The number of girls sentenced to detention tripled, from 11 in 2005 to 36 in 2018-19, most commonly for crimes that involved theft.

The QSAC report pointed out "girls were most likely to receive detention for assaults occasioning bodily harm and robbery," while "boys were most commonly sentenced to detention for unlawful entry and burglary".

"The findings clearly highlight the need for a gender-specific approach to youth justice, bearing in mind the vulnerabilities, offending patterns and socio-demographics of girls sentenced in Queensland courts," the report said.

Mr Berkman's bill aimed to raise the age of criminality to 14 and would work retroactively.

Woman calls for age of imprisonment to be lowered at protest outside Queensland's Parliament House on August 16, 2022. (ABC News: Mark Leonardi)

The bill was called a "irresponsible" and "a slap in the face" to victims during heated debate in state parliament yesterday.

It drew heavy criticism from Katter's Australian Party – including from Shane Knuth who called it a "slap in the face to all Queenslanders, particularly those who are victims of youth crime".

"The judicial system needs to be strengthened not weakened," Hinchinbrook MP Nick Dametto said.

Mr Berkman said the government was "ignoring the evidence and taking the coward's path."

"Does it make sense that in the same year a child might still be losing baby teeth [and] will receive a symbolic pen license from their teacher for reliably legible handwriting that they can receive a jail sentence?" he said.

A parliamentary committee recommended the bill not be adopted; the parliament voted it down 86 to three.

Aside from Attorney-General Shannon Fentiman, no Labor MP spoke on the bill.

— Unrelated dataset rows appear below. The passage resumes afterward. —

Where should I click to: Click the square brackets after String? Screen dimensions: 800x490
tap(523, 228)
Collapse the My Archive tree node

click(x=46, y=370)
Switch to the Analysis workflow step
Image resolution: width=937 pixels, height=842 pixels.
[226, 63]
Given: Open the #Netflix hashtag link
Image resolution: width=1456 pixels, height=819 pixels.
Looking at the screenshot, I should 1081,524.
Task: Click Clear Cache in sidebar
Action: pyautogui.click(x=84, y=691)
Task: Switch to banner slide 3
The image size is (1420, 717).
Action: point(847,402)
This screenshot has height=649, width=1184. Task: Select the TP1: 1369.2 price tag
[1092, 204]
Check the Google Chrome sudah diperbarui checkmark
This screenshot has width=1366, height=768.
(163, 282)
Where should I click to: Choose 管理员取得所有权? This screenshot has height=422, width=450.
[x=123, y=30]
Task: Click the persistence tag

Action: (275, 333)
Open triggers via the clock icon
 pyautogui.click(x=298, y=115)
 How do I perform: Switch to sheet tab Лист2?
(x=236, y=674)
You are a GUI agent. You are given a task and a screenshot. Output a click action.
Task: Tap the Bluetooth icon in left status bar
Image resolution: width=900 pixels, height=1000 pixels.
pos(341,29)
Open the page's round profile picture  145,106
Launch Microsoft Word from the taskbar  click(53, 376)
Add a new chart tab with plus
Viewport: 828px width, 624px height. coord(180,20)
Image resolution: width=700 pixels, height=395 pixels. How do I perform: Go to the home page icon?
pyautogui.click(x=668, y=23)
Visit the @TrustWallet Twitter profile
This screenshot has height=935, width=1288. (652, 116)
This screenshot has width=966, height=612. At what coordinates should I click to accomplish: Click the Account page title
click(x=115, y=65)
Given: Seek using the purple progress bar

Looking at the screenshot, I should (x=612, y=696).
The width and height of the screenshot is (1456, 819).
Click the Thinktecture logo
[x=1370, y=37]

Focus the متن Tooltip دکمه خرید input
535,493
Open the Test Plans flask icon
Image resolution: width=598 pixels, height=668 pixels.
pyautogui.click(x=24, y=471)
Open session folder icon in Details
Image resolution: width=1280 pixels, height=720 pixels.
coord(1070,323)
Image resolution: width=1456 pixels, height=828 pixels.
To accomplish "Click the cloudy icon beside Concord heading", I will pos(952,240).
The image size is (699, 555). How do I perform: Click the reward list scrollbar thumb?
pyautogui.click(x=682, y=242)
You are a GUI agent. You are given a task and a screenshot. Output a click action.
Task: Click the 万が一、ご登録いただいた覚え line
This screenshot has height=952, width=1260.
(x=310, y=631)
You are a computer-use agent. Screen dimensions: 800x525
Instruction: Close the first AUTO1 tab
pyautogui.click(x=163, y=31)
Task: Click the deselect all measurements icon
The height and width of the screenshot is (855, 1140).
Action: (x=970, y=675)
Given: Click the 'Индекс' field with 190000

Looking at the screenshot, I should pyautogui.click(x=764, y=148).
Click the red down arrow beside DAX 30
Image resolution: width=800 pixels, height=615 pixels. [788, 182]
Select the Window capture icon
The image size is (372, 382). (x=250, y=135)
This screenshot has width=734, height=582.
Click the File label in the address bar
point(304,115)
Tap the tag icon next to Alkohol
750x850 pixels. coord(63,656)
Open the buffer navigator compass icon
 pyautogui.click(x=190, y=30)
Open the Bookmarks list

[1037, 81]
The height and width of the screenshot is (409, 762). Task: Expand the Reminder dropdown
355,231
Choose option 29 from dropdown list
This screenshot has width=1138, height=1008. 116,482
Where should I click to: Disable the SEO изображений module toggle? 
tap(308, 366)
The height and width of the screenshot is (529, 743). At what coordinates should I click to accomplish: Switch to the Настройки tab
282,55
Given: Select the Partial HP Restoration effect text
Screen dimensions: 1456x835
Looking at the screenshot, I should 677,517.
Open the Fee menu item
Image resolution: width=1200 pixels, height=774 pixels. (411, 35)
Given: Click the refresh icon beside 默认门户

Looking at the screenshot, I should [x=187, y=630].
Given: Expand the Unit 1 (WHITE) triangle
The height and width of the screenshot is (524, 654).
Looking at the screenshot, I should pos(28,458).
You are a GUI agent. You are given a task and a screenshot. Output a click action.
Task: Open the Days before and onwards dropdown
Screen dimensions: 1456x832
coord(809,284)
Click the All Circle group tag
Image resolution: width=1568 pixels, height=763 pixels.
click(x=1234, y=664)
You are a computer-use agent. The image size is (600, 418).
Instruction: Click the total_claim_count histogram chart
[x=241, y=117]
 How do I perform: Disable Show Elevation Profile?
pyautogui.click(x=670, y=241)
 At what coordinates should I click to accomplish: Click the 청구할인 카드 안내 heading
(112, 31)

Ms Fentiman said any changes to the age of criminal responsibility should occur nationally and would be discussed at a national meeting of attorneys-general.

"There is more work to be done before the age of criminal responsibility is raised in Queensland, the government is currently undertaking this work," she said.

The Opposition also voted against the bill, with Shadow Attorney General Tim Nicholls saying it "does not provide the community with confidence".

"It is very, very rare for someone between the ages of 10 and 14 to end up in prison," he said.

Ms Kilroy said Sisters Inside did not support the bill as it does not go far enough.

"That's a cop-out, that's a compromise, you're compromising children's lives," she said.

"So what you're saying is a child, an Aboriginal girl that's 14 years and one week old, can actually be put in a cage. I do not agree with that — no child should be caged ever."